I first met Byron over the phone in 2000. I had heard about doctoral studies at Spertus Institute of Jewish Studies in Chicago and hoped that this would be a way into more spiritual growth. At the time, I felt stymied: an associate Rabbi at a large congregation, I was so busy helping others that I could see no way of furthering my own spiritual journey. Doctoral studies seemed a perfect way out, or forward, or …. something.

Dr. Sherwin wasn’t so sure that I was right for the program. I remember our conversation, remember being somewhat surprised; I had been an honor student in college, did just fine in Rabbinical school. What was his question? Was it that I didn’t quite know what I wanted? It frustrated me. It made me think.

Byron, who became my teacher and my mentor, was just that kind of provocative, insightful spirit. There must have been something in my voice of the chip on my shoulder – a half-baked feminist, reactionary reformist, mostly thoughtless sloganeer. What Byron heard in my voice, I now know, was indicative of a very green apprentice. Perhaps just considering what it would take to gentle me out of my ill-considered anger, to help me settle down to listen to the Still Small Voice, was exhausting.

Whatever – he let me into the program. I thanked him with an excoriating evaluation after my first learning seminar in Chicago.

Later, much later, he would explain to me that he had been quite ill at the time, more than he had known. And, in truth, all the later years of my learning at Spertus were better than that first one. And, in truth, the first one wasn’t bad. I have the notes. His reach, and his grasp, of the material was extraordinary.

Thank G-d, and thank Byron, I am no longer half-baked, half-thoughtless, half-reactionary. Here are some of his teachings:

1. Feminists don’t have to go outside of Jewish tradition to make their case. They just have to become learned enough in the tradition to find their ammunition there.

2. Corporations are golems. Just you wait and see.

3. Some day a person will have two, or three, or maybe four parents. Halakhah can make sense of this.

4. Life is lived below as well as above the neck. Try to unify yourself.

Byron Sherwin was a brilliant mind in a quirky psychology in a body that let him down too soon. He took care to supply all of us, his students, with voluminous resources on the topics we studied, “so that for the rest of your career, you’ll have what you need to teach.” He spent careful time reading final exams that numbered in the hundreds of pages, and didn’t grade on a curve. He cared about our personal lives  no less, following the role modeling of his own masters, Rabbi Abraham Joshua Heschel and others, Rabbis in the Hasidic tradition:

One day the Rabbi asked the student, how is your study partner?

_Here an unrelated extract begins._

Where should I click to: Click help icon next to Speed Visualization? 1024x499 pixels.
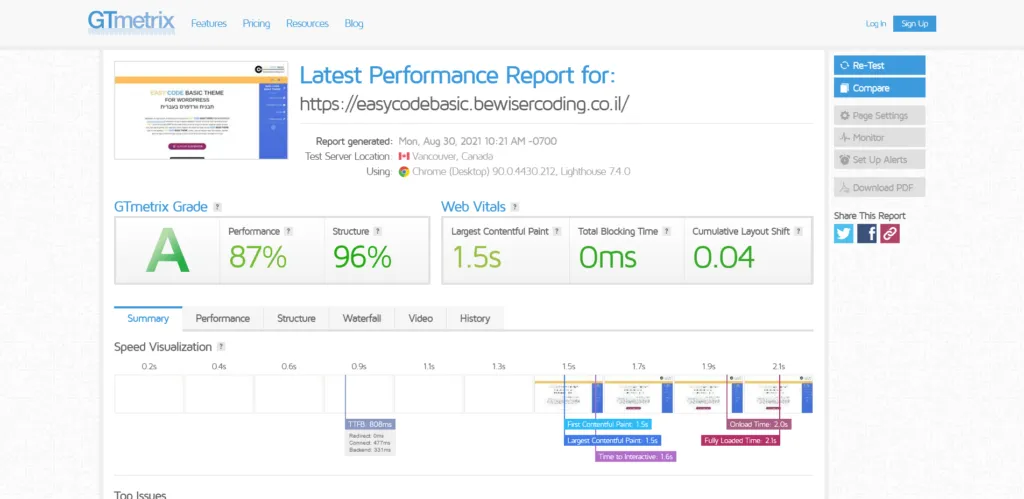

the student replied, I don’t know.

The Rabbi shouted, what do you mean, you don’t know? you study together, you eat together, you work together – how can you not know if your study partner is happy or sad, content or in need?

Byron cared about our personal lives and took us in as far as we needed. I only wish I did not have the feeling that we were not, really, able to give him what he himself needed from us, his students.

It is said in the Talmud that a faithful student does not speak a word contrary to the master’s teachings in his lifetime. I confess I can’t imagine why I would, now.